[Solved] OMS Log Analytics Error: “… Less than 2000 Time Slices …”

Microsoft OMS

Within Microsoft OMS, you may sometimes get an error when executing an aggregation based Log Analytics Query (using “Measure” command with “Interval” function):

“Intervals for aggregate functions must result in less than 2000 time slices Unexpected ‘measure’ at position ***”.

What does this error mean? 

Any data aggregation operation needs to necessarily happen on past data for a particular range of time duration. This duration could be anything, for example last 1 Year / 1 month / 7 Days / 1 Day / 6 Hours / 1 Hour / 1 minute etc. Once duration is specified, and corresponding data for that duration is marked, next step is to run the aggregation operation on top of this data. If we wish to do a time based aggregation of this data, we will need to further define the smallest unit of time range from which sample data will be considered for the overall aggregation (using the “Interval” value). This unit of time range is the time slice in this context.

The maximum number of time slices allowed for any duration need to be fixed beforehand, because any more time slices than this upper limit (which means shorter time ranges) would be Insufficient for getting necessary data for aggregation, and will Impact the results accuracy and aggregation engine performance. The Log Analytics Query engine defines the maximum number of time slices for any aggregation as 2000, which would be based on the engine performance optimization tests done.

This error occurs when you run an aggregation operation through a Log Analytics Query, for a particular duration of time in past, and specify an “Interval” value resulting in time slices greater than 2000. For whatever Interval value you specify, total number of seconds in the past duration considered is divided by that value, giving the number of time slices for the query.
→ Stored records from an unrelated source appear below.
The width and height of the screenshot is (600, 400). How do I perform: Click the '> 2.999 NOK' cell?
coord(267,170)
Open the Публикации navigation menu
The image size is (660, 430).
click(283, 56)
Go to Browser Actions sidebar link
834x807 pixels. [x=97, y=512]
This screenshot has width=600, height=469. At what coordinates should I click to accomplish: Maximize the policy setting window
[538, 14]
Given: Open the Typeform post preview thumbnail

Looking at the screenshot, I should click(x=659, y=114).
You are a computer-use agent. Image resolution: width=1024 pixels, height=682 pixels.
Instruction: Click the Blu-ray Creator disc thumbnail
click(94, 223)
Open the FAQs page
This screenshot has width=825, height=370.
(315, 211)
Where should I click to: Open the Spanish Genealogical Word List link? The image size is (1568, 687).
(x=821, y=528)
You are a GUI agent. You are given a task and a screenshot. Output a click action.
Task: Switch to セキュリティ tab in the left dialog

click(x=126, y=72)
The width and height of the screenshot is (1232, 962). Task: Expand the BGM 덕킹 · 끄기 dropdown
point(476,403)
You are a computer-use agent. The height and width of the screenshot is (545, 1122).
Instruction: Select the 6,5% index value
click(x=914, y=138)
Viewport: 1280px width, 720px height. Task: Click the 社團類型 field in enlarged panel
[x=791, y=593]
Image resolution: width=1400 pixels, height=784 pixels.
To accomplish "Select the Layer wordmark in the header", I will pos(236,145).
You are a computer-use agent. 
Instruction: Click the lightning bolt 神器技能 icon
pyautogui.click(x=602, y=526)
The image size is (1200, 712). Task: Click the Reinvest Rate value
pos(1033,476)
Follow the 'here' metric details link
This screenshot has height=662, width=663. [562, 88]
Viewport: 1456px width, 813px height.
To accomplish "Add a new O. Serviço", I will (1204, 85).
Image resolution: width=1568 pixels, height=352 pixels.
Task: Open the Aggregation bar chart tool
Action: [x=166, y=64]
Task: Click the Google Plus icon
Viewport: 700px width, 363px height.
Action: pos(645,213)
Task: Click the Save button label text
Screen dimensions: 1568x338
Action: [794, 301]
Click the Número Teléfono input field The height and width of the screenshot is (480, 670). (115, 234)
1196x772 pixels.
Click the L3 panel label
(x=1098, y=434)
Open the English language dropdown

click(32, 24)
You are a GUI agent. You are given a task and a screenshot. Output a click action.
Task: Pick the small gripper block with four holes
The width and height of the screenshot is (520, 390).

Note: This is somewhat similar to the time-slicing or preemption concept in OS multitasking, where a time-slice is the time range or quantum, for which a process will run uninterrupted, before the OS scheduler switches to another process as a virtue of multitasking. If the time slice is any longer or shorter than what is defined, would impact multitasking performance of the OS. However, analogy ends there itself.

Now let’s see how the total number of time slices in any aggregation operation through Log Analytics Query are calculated:

In the screenshot below, what you see is the left-hand-side Time Filter panel in the Log Search window within OMS. This lets you select any range of past duration. By default, 1 Day of past duration is selected here.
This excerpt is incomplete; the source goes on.